NIES, Senior Circuit Judge,
concurring in result.
I concur in the result of the majority opinion.
I do not agree that the adoption of the narrower of two equally plausible interpretations somehow flows from the requirement of section 112 ¶ 2 that the patentee must particularly point out and distinctly claim the subject matter which he regards as his invention. The majority analysis is illogical to me. Narrowness can not be equated with definiteness. Cf. In re Robins, 429 F.2d 452, 458, 57 CCPA 1321, 166 USPQ 552, 556 (1970) (“ ‘Breadth is not indefiniteness.’ In re Gardner, 427 F.2d 786, 57 CCPA 1207, 166 USPQ 138 (1970).”). The majority, in effect, eviscerates the requirement of section 112, ¶ 2 for the patentee to particularly point out and distinctly claim his invention while purporting to rely on it.
In any event this new basis for construing a claim is unnecessary in this case. The claims must be construed to require at least three offset distances (d¡) based on the prosecution history, the other claims, and the prior art. Respecting the meaning of the phrases “varies continuously between” (Claim 14) and “varies between” (Claim 1), AAI concedes that “[tjhere is no question that Claim 14 requires three or more different distances of string splay,” but argues that Claim 1 requires only two. Yet, it is not the word “continuously” which indicates “three or more distances” of splay in Claim 14. The word “continuously,” as the majority holds, merely suggests the arrangement of the various dj along the sides of the racket. Thus, it can only be the phrase “varies ... between” which leads one to conclude that Claim 14 requires at least three distances of splay. Therefore, the word “continuously” need not be read into Claim 1 in order to construe Claim 1 as also requiring at least three distances of splay. Giving the words “varies between” the same interpretation in Claim 1 as in Claim 14, one must conclude that at least three distances are required in both. This interpretation is buttressed by the pat-entee’s statement during prosecution that the claim that became Claim 1 is directed to the preferred embodiment which showed at least three d¡. AAI never withdrew that statement. The prosecution history is not as equivocal as the majority posits.1
*1584Finally, it is not at all clear that a claim with only two d¡ in the arrangement of the Prince racket would be patentable over the Lewis reference. See Wilson Sporting Goods Co. v. David Geoffrey & Assoc., 904 F.2d 677, 684, 14 USPQ2d 1942 (Fed.Cir.1990). Prince uses the prior art Lewis “one d” arrangement except for the corners where a shorter d¡ is necessary to fit into the limited space.
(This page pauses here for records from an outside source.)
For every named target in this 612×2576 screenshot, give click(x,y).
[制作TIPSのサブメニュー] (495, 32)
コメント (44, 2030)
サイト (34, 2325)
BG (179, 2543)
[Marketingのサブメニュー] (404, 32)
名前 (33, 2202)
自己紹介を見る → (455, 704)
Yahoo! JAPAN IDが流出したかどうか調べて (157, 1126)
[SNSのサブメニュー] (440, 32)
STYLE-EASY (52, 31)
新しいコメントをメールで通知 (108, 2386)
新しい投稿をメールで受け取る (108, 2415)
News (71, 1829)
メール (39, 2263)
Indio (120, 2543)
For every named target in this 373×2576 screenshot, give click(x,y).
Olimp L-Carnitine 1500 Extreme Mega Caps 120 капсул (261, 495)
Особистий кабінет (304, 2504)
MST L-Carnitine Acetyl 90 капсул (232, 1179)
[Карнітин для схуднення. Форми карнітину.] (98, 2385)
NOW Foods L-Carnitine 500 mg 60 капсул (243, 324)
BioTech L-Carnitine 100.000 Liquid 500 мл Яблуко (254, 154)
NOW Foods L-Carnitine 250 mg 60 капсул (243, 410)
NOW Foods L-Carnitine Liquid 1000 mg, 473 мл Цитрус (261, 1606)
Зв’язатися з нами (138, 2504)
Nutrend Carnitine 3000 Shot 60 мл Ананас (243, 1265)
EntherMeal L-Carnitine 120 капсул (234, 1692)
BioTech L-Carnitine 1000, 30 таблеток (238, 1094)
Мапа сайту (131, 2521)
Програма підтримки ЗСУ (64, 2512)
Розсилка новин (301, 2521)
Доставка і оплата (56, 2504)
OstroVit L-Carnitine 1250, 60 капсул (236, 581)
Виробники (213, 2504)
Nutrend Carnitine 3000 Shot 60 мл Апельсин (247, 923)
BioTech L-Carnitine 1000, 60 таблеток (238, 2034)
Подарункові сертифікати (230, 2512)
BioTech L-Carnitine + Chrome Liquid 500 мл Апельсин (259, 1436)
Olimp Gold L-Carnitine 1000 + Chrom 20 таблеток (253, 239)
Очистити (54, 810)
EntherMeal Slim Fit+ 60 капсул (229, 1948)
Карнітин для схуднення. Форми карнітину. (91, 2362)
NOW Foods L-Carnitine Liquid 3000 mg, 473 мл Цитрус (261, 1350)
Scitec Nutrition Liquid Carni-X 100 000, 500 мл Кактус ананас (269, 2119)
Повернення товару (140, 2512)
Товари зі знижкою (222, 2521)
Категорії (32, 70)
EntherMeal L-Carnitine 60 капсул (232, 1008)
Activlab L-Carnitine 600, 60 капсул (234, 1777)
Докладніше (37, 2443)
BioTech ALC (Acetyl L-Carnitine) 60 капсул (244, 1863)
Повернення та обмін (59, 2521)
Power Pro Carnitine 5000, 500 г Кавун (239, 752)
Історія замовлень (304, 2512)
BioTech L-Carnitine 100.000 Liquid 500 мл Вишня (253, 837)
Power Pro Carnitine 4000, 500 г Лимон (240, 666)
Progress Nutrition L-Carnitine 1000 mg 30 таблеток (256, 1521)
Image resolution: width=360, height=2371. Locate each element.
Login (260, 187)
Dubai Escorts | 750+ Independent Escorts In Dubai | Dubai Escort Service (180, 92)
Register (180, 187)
AAI argues that the Prince racket must infringe because its performance characteristics duplicate those of the invention. By the same token, however, inasmuch as the prior art Lewis racquet would have to have those same performance characteristics, AAI’s argument is unavailing.

. I find no reason for an extended analysis of the doctrine of claim differentiation which is a trivial issue in this case. Claims 1 and 14 are of different scope by reason of the numerical limitations set forth in Claim 14.